** Work task **
Which lines of the records below contain the word "will"? Report each of them in full.

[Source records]
□ □ □ □
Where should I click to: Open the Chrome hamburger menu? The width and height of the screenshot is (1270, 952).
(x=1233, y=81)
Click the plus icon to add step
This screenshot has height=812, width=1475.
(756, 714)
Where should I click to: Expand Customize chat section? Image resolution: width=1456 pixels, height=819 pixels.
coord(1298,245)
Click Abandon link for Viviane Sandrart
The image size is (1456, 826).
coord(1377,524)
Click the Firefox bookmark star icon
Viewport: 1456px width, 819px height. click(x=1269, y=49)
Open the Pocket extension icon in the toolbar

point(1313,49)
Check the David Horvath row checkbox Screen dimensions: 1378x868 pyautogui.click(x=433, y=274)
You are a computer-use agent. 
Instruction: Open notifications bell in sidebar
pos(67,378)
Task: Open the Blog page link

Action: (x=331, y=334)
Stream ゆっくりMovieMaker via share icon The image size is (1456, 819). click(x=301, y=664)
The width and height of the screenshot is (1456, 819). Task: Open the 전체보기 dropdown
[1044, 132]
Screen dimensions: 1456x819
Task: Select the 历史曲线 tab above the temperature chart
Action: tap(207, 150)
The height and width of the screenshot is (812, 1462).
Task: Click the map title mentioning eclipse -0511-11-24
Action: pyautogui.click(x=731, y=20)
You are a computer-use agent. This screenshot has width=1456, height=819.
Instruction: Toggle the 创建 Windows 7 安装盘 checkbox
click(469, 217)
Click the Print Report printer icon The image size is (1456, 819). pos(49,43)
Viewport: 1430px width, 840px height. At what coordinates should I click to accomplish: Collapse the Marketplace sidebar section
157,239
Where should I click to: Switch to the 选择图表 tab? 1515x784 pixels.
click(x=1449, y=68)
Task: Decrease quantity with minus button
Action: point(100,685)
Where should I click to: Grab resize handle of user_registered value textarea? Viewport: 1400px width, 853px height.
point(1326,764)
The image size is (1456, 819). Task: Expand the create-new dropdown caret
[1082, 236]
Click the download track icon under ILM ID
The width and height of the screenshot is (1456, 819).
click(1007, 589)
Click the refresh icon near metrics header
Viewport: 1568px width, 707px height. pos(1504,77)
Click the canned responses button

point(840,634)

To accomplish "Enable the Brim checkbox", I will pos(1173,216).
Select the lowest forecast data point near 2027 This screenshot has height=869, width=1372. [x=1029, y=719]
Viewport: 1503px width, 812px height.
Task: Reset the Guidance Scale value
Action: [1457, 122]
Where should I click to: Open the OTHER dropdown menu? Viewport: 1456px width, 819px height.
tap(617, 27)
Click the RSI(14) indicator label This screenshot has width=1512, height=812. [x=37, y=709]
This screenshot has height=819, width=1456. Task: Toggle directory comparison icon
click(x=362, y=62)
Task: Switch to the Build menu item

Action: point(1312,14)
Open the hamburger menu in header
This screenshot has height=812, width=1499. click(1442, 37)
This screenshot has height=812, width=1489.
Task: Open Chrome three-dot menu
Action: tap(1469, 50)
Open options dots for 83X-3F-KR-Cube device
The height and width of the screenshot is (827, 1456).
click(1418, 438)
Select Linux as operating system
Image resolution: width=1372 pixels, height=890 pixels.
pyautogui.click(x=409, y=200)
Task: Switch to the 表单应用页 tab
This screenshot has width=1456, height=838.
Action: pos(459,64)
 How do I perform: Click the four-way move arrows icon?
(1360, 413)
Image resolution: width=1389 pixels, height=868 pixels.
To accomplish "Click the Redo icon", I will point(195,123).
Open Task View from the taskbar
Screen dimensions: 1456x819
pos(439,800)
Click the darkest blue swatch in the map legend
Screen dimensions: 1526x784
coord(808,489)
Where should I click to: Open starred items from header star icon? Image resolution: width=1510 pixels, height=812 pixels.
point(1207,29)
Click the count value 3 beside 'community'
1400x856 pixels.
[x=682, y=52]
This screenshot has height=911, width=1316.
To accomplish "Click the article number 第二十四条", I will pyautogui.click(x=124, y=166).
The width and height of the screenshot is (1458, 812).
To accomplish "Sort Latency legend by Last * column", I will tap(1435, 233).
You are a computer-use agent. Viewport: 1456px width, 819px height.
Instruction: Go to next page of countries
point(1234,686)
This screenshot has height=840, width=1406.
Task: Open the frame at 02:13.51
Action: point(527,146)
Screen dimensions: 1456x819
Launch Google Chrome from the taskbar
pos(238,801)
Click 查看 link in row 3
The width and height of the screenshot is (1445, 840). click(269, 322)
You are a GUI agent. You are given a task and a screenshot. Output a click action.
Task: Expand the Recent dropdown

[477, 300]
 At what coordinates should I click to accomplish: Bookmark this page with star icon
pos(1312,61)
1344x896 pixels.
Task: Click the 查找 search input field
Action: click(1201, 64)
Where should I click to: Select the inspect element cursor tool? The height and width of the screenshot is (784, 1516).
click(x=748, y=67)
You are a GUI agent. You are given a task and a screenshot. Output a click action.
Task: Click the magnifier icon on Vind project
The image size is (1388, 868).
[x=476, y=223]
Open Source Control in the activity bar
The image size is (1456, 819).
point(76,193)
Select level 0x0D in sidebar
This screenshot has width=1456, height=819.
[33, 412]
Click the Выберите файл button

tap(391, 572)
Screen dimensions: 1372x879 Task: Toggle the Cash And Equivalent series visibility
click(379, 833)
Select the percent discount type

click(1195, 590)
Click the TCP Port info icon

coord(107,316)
□ □ □ □
** Exercise response **
To accomplish "Enable the Brim checkbox", I will pos(1173,216).
To accomplish "Click the Redo icon", I will point(195,123).
To accomplish "Click the article number 第二十四条", I will pyautogui.click(x=124, y=166).
To accomplish "Sort Latency legend by Last * column", I will tap(1435, 233).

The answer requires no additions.